Recently Ade made a contract to purchase manufacturing equipment from
Lotus. Lotus delivered the equipment but most of them were faulty. Ade was
supposed to have inspected them when Lotus told him to but as he busy with
his personal work he failed to. Ade was also given a payment of RM10 000 for
helping Lotus acquire the contract with ABC Bhd.
Ben had decided to reduce the share capital as he felt the company did not
require it. A general meeting was held, and the share capital was reduced.
James a member is not happy about this and believes that the share capital of
ABC Bhd cannot be reduced or extinguished. Ben has previously been a
director of two companies, Desmo Sdn Bhd and Mondes Bhd. Desmo Sdn
Bhd went into insolvent liquidation four years ago while Mondes Bhd was
wound up one month ago on grounds of insolvency.
Cat recently had a meeting and approved a contract to buy goods from Bobo.
The goods were delivered but only 50% of the sum was paid. The remaining
50% has still not been paid. Bobo has just initiated a petition for a winding up
and Cat is unsure as to whether Bobo has such a right and the likely
consequences of the petition. The four directors further had a general meeting
to provide Lam, a close friend of theirs a loan of RM30 000 to purchase the
company’s shares. They planned to provide RM20000, and the balance will
be provided by Gud Bank. ABC Bhd will create a charge to this effect.
Doom was provided two loans of RM 100 000 each.
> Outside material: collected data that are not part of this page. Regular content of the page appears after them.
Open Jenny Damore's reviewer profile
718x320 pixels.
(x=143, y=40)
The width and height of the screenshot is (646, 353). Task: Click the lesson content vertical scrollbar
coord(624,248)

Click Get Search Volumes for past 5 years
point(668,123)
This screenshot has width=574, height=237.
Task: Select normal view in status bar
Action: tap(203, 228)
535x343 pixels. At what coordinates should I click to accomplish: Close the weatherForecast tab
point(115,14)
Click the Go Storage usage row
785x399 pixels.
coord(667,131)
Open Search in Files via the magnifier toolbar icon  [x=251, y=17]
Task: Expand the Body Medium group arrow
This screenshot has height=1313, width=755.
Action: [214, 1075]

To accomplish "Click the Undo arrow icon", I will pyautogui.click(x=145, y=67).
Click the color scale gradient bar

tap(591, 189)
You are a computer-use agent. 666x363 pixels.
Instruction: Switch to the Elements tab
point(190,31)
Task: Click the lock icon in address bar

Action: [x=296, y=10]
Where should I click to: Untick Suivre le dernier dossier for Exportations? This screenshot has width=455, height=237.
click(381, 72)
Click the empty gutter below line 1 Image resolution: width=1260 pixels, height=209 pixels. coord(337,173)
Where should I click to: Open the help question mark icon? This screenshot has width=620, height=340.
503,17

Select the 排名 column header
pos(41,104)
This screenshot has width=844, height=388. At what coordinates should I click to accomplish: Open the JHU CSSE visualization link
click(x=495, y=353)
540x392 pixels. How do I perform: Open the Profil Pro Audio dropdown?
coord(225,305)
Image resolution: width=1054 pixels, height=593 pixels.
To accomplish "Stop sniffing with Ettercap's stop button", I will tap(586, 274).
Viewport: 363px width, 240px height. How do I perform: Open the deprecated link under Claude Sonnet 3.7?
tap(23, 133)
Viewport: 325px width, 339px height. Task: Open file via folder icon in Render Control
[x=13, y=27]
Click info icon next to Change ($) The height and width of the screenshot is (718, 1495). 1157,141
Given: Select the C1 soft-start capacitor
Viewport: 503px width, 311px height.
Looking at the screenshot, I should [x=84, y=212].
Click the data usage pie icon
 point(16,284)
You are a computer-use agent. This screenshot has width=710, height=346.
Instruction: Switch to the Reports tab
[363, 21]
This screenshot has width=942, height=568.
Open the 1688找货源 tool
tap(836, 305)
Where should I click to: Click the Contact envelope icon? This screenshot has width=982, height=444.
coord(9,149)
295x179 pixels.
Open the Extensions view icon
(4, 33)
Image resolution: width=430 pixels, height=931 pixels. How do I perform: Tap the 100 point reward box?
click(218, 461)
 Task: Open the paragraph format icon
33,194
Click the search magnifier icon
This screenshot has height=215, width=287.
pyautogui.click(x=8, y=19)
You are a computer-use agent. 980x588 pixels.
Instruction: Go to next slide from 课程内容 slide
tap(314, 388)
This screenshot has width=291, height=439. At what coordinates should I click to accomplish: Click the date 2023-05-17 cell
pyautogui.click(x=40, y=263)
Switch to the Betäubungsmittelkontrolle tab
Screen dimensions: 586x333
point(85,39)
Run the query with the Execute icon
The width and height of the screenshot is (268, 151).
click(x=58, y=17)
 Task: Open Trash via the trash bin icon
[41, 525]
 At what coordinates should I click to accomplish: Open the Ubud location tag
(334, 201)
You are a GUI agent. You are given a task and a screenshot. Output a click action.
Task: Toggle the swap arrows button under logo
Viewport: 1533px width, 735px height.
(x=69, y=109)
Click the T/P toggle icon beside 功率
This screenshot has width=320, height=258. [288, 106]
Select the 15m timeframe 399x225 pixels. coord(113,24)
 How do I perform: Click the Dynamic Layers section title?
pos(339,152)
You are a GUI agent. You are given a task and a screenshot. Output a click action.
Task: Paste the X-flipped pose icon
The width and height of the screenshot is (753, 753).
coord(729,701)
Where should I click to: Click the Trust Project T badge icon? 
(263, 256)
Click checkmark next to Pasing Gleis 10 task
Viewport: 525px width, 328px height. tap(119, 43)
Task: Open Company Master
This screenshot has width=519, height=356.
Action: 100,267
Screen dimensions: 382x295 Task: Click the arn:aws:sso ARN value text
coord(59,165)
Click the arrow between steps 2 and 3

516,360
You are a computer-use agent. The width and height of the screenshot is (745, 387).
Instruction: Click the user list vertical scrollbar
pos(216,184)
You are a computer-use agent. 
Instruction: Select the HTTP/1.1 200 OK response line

One he planned to
purchase a car to use for company’s purposes. The loan was approved by the
other 3 directors, who passed a resolution of 75%. The other was used as a
deposit to purchase a home. Doom had also made a contract with Surewin to
supply raw steel to ABC Bhd. Surewin had already delivered the steel but till
today they have not received the payment of RM 50 000 from ABC Bhd.
Surewin are planning to petition for a winding up order against ABC Bhd.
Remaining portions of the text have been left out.